## Task goal
A complete answer lists every line of the entries below where the string "computer" appears.

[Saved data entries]
━━━━━━━━
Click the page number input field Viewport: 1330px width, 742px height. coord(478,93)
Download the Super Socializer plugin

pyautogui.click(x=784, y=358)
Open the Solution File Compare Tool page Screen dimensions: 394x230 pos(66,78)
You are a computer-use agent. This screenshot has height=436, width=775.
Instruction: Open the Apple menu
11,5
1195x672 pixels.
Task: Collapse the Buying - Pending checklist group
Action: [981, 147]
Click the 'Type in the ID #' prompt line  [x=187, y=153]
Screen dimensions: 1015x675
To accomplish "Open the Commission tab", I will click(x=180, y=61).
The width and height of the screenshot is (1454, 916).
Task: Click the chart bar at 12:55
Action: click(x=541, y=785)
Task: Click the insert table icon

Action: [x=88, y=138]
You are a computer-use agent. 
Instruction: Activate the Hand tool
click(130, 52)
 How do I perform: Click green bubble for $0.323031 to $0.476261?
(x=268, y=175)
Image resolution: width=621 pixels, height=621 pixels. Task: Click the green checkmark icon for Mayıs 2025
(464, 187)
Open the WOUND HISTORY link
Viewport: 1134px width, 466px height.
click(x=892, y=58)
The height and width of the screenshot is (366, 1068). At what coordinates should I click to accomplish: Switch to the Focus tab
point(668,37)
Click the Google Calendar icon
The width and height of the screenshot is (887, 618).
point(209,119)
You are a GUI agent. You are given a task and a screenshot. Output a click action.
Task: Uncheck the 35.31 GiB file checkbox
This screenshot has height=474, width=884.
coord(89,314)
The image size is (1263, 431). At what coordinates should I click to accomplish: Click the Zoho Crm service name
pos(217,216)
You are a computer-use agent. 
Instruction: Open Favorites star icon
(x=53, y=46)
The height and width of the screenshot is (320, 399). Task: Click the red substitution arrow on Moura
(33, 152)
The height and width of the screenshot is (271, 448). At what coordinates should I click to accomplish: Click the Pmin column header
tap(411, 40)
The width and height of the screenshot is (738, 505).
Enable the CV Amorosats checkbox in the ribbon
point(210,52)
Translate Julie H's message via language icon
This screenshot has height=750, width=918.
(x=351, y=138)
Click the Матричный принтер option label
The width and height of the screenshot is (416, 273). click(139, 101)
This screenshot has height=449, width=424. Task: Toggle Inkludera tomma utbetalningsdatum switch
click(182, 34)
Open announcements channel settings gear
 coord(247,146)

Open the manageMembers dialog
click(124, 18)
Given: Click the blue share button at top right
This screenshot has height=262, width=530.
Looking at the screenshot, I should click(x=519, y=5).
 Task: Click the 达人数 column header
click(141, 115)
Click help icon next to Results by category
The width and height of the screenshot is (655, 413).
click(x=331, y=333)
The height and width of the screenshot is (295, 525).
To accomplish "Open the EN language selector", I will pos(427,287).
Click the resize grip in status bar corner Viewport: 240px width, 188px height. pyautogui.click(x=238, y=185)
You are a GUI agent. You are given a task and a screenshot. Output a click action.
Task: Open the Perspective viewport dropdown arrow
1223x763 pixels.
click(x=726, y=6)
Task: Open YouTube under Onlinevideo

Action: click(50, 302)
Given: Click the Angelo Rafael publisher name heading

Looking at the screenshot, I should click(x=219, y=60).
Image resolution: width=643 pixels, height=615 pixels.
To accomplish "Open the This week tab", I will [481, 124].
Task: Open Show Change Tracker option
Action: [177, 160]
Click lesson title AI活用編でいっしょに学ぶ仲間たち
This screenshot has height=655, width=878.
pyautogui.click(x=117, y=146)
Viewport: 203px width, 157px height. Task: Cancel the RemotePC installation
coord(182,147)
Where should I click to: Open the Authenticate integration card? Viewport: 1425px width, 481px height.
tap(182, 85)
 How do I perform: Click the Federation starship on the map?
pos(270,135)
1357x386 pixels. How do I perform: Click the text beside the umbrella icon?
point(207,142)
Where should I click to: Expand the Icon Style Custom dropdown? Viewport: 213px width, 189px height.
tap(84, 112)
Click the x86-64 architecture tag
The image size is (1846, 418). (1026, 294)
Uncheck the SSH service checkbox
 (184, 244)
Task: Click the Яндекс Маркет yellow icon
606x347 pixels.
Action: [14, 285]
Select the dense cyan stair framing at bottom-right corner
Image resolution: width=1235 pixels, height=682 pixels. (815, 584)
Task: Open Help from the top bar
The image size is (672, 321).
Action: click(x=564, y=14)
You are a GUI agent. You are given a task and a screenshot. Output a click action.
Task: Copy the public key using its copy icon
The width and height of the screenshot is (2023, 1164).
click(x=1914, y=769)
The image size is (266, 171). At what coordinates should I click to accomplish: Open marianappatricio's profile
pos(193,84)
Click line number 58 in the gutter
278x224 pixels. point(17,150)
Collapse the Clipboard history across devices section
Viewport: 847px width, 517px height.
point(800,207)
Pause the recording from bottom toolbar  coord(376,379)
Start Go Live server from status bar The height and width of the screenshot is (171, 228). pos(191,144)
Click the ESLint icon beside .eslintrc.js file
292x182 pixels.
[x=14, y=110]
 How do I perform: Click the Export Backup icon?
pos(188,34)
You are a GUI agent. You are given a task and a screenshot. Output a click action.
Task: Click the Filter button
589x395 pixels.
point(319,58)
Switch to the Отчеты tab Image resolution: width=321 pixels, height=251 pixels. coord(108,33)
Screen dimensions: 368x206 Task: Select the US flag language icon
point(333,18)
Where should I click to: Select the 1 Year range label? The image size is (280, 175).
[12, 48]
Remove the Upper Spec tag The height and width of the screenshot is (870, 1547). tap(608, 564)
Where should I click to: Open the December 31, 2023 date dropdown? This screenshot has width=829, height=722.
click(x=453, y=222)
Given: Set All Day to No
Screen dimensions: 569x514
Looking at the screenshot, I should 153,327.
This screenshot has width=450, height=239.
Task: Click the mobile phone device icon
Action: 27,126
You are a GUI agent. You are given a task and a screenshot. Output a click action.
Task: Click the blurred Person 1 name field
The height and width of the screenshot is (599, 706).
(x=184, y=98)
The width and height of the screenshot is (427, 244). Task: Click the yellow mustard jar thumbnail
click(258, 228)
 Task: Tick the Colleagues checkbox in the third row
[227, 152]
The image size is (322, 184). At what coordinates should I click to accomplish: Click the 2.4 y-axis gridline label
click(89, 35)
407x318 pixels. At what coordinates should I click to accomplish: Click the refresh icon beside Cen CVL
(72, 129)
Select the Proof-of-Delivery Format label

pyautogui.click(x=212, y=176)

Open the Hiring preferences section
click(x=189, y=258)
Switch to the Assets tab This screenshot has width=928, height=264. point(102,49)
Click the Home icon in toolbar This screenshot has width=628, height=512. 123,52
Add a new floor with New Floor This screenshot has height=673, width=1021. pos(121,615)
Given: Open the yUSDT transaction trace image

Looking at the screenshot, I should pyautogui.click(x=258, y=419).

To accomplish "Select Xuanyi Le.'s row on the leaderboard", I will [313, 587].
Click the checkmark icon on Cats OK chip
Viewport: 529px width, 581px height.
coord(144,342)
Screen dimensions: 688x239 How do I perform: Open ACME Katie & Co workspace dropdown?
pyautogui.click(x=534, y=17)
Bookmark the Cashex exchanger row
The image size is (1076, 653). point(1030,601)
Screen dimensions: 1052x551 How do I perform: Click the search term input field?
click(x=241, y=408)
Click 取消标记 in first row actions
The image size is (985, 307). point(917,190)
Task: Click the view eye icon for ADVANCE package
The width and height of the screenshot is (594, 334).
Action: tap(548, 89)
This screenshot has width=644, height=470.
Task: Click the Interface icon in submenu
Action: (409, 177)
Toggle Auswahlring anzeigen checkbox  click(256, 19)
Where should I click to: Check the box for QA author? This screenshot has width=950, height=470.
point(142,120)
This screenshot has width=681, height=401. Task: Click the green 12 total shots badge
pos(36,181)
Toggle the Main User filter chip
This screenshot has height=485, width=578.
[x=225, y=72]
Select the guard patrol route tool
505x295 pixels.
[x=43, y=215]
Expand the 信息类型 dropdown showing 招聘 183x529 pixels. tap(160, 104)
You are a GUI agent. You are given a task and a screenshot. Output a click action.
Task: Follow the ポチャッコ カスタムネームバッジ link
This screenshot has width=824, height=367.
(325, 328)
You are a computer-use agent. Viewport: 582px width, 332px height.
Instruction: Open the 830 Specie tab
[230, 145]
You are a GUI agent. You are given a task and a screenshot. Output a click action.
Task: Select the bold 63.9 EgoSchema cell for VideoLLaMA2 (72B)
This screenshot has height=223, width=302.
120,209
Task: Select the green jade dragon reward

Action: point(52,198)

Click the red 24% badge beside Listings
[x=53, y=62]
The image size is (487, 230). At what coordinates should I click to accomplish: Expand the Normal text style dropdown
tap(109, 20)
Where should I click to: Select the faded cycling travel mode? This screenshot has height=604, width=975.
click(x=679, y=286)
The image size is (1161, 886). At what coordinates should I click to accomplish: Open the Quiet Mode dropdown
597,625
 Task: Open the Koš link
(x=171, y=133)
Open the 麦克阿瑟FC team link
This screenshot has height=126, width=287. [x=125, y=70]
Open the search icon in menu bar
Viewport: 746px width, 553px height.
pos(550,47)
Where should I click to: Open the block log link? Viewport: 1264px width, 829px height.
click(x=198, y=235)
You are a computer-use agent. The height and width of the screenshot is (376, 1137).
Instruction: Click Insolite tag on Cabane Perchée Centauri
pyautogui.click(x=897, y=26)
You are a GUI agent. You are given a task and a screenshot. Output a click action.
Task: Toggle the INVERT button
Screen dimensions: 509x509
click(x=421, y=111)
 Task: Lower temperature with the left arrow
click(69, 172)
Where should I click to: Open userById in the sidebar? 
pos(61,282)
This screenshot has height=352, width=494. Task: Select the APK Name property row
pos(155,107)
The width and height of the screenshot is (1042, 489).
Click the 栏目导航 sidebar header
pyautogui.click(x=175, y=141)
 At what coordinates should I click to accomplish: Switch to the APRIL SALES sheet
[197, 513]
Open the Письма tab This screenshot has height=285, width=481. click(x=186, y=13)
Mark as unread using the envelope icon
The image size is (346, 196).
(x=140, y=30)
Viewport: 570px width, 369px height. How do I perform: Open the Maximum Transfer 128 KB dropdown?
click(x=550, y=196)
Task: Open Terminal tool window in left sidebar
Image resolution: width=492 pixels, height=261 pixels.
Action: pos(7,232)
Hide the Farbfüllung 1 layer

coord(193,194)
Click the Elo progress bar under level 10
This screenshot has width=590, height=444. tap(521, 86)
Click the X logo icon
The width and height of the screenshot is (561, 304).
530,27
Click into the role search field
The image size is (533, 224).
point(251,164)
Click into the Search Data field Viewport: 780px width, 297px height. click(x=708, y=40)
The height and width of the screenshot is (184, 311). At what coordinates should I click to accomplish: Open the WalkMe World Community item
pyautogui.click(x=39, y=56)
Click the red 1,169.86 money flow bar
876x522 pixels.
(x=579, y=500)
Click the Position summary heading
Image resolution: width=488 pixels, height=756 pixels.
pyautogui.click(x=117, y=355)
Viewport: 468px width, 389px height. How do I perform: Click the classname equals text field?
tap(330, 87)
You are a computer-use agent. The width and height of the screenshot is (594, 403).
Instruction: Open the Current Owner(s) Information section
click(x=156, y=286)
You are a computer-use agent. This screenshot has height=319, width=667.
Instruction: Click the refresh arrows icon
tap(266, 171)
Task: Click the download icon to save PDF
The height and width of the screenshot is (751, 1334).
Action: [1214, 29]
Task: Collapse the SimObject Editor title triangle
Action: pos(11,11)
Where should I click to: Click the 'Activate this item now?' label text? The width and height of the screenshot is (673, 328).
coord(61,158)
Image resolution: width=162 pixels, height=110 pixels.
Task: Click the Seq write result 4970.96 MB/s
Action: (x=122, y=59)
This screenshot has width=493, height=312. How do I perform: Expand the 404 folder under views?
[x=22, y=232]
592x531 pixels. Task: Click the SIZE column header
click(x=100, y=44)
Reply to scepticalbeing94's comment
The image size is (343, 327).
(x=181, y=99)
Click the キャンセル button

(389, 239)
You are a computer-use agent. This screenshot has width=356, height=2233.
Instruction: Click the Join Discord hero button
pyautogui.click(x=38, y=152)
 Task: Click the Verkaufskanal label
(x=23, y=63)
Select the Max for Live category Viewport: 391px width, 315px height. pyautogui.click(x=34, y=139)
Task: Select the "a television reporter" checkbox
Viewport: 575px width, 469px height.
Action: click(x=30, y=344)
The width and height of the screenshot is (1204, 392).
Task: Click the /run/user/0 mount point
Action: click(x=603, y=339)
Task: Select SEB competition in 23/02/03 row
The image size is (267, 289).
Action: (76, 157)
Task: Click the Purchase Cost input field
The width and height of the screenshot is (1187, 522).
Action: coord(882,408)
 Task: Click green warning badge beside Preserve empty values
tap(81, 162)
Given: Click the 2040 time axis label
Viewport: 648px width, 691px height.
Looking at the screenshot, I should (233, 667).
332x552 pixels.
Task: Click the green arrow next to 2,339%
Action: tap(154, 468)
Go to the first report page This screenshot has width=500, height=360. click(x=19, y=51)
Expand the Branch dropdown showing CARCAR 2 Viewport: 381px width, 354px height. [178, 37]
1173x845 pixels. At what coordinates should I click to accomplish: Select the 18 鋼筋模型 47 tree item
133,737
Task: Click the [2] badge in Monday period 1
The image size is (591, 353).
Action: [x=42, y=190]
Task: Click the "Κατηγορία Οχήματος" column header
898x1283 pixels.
━━━━━━━━
## Response
You are a computer-use agent. This screenshot has height=436, width=775.
You are a computer-use agent. 
You are a computer-use agent. 
You are a computer-use agent. Viewport: 582px width, 332px height.
You are a computer-use agent. The height and width of the screenshot is (376, 1137).
You are a computer-use agent. The width and height of the screenshot is (594, 403).
You are a computer-use agent. This screenshot has height=319, width=667.
You are a computer-use agent. This screenshot has width=356, height=2233.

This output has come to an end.